Jegudiel stands slowly, pulling me to my feet before releasing my hands. ‘Go as quickly as you can, by whatever means will take you and your …’ He stops momentarily, perplexed. ‘Your mortal companion to SMfu-iwa.’
‘He hates flying, you know,’ I say. ‘My way, not the human way. For so long I couldn’t fly; and when I finally regained my freedom, I almost couldn’t make myself do it again. But now, when I
can
fly, there’s Ryan to consider …’
Jegudiel looks down into the human face I wear and smiles. It makes him almost too beautiful to gaze on. ‘He must be very strong, to love you,’ he says quietly. ‘He’ll survive.’
His outline begins to shred as I follow him back down the tunnel towards the crack in the wall that conceals that ladder to the surface.
‘Selaphiel is my concern now,’ he murmurs, almost to himself. ‘Mine alone.’ He looks at me over his shoulder and I know I will always remember this moment — the instant he was before me and then gone, vanishing into motes of light, his laughter resounding, ghostly, his voice saying out of the ether, ‘As to the mortal boy who loves you? I leave it to you to explain to him where you are going and why. You were always … inventive.’
Then I know that he has vanished into the cleft in the rock and I — so weary in spirit, wanting nothing more than to be, and to be with Ryan — have no choice but to follow.
I hear Ryan yell out as the gust of force that Jegudiel is hooks Selaphiel off the rungs of the ladder below him. And I seem to hear Jegudiel’s voice echo with faint laughter within this narrow vent in the earth:
Persistence, Ryan. Courage. For you shall need it!

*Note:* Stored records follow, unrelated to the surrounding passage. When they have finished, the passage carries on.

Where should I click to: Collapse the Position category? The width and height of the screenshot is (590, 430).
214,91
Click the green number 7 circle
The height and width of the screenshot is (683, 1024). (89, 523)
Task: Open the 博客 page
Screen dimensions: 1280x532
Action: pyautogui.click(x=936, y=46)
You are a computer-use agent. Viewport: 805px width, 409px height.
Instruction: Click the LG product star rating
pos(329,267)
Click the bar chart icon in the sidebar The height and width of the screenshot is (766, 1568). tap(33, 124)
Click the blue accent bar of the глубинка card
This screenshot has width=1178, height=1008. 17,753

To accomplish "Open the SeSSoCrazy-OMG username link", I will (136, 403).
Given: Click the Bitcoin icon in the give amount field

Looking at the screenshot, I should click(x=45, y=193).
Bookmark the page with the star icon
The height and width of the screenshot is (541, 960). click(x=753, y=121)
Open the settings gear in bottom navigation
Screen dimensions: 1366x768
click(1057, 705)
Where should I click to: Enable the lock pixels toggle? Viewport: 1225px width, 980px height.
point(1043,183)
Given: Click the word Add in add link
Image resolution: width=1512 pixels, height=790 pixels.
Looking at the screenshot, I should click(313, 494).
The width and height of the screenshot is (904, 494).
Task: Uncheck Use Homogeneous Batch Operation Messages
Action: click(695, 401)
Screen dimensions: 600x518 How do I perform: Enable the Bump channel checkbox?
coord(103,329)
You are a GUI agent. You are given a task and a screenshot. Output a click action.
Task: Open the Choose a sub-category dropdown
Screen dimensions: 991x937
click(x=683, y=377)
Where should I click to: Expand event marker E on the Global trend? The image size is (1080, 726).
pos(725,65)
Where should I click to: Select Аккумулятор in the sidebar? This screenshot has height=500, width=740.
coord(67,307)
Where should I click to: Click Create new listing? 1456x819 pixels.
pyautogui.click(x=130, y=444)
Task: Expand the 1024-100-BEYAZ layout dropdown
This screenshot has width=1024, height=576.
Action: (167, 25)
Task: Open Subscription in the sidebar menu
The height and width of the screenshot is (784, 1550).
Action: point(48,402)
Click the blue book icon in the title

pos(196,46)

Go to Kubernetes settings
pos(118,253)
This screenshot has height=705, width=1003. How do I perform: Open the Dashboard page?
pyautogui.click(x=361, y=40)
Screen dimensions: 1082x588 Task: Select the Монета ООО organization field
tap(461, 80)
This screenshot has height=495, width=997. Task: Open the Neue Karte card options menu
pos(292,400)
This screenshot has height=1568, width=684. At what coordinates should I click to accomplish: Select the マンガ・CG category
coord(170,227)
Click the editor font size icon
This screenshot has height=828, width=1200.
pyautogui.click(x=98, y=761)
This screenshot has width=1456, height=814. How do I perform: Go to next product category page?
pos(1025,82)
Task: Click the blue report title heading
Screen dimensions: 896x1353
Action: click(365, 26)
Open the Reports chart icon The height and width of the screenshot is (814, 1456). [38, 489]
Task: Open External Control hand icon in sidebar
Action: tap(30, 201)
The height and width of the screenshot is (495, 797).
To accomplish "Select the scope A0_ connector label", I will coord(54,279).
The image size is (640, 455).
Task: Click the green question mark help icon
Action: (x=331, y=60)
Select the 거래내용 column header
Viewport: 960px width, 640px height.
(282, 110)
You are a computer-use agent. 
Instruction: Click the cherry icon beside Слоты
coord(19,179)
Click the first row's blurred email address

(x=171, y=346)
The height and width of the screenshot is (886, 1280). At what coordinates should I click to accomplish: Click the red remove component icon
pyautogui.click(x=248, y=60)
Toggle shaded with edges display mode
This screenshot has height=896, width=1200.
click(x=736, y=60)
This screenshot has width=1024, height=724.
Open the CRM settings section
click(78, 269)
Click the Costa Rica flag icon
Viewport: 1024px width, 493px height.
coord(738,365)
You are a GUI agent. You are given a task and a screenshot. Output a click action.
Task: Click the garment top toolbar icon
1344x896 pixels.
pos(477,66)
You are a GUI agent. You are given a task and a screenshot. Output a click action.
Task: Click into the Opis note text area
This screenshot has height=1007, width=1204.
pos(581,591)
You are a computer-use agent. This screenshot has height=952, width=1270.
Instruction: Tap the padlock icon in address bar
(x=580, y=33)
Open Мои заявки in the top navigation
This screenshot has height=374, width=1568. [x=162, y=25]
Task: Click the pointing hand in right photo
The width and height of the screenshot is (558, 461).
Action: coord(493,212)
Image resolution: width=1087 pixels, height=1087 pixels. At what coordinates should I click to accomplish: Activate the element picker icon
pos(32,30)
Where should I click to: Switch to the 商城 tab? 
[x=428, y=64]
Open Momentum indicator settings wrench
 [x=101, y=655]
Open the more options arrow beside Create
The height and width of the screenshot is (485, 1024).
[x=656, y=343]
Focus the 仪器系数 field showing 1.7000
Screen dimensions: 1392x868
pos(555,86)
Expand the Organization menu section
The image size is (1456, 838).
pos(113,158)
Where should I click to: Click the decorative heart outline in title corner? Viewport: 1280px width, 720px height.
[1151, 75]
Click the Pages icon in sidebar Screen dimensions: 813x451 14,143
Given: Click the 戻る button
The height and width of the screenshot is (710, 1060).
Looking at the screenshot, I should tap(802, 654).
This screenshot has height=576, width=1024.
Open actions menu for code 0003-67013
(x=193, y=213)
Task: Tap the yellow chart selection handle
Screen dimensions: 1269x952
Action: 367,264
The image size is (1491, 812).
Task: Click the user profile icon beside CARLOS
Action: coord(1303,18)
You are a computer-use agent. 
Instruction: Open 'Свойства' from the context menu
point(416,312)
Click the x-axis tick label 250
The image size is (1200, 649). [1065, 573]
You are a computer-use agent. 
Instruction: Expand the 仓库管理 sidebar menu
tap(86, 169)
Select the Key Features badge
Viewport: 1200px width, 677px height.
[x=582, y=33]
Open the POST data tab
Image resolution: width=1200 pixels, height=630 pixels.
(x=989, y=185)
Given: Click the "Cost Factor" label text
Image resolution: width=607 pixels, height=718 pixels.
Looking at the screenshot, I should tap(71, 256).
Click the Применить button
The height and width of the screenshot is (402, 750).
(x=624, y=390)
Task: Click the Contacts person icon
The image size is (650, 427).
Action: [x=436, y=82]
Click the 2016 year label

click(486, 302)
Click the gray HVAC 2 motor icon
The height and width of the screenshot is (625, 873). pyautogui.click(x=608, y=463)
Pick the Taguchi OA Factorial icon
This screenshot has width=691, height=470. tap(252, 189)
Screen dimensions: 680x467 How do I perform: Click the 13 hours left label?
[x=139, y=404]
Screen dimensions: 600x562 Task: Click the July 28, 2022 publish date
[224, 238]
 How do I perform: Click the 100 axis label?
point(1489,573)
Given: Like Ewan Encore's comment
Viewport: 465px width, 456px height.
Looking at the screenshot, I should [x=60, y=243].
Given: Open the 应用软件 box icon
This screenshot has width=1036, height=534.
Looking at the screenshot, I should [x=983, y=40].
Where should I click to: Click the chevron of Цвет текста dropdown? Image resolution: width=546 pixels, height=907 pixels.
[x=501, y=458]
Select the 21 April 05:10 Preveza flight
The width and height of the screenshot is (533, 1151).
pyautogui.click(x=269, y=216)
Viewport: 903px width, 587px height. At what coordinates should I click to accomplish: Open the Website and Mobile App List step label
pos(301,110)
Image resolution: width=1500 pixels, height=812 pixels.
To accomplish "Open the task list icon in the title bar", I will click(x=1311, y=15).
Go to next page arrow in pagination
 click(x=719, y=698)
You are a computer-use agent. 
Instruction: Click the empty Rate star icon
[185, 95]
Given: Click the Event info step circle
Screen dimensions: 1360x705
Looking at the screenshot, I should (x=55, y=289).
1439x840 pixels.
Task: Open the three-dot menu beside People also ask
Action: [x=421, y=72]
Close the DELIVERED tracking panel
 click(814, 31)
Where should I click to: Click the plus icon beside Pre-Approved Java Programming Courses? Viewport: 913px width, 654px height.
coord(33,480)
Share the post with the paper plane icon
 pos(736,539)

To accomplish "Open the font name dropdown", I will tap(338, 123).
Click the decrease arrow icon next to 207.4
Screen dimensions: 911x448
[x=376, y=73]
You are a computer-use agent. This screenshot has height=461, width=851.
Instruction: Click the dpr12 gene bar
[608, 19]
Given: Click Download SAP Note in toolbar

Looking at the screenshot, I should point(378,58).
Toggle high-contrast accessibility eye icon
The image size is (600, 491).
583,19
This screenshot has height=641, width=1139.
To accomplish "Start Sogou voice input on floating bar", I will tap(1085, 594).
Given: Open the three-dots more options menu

Then they are gone like a hurricane, my brothers, gone like smoke. Up and out through the manhole cover, which clatters away, leaving a tiny patch of early evening sky framed far above our heads. And I’m suddenly there in Selaphiel’s place, on the ladder, a few rungs below where Ryan is, and it’s pitch black because I’m just a girl in a black puffer jacket and dark grey jeans who gives out no light. But I can see that Ryan and Selaphiel haven’t even reached halfway. There’s still a hundred feet, more, to go.
Ryan’s voice is strained. ‘Tell me it’s you, and not some demon that just happened to wander in here smelling like fresh snowfall and moving as silently as a cat.’
He’s trying to keep his tone light, but I can hear the exhaustion; that he’s about to give way.
‘I’m so sorry,’ I say quietly. ‘About all of this. I warned you. And it’s only going to get worse.’
‘Just get us out of here,’ he says finally. ‘You can give me the bad news when we’re standing on solid ground with a December gale blowing in our faces.’
‘You’re sure?’
I hear him swallow. ‘It’s who you are. And holding you back, not letting you do all that freaky shit you can do, it just puts you at risk. It’s time for this ladybug to
man up
.’ His voice is suddenly wry in the darkness.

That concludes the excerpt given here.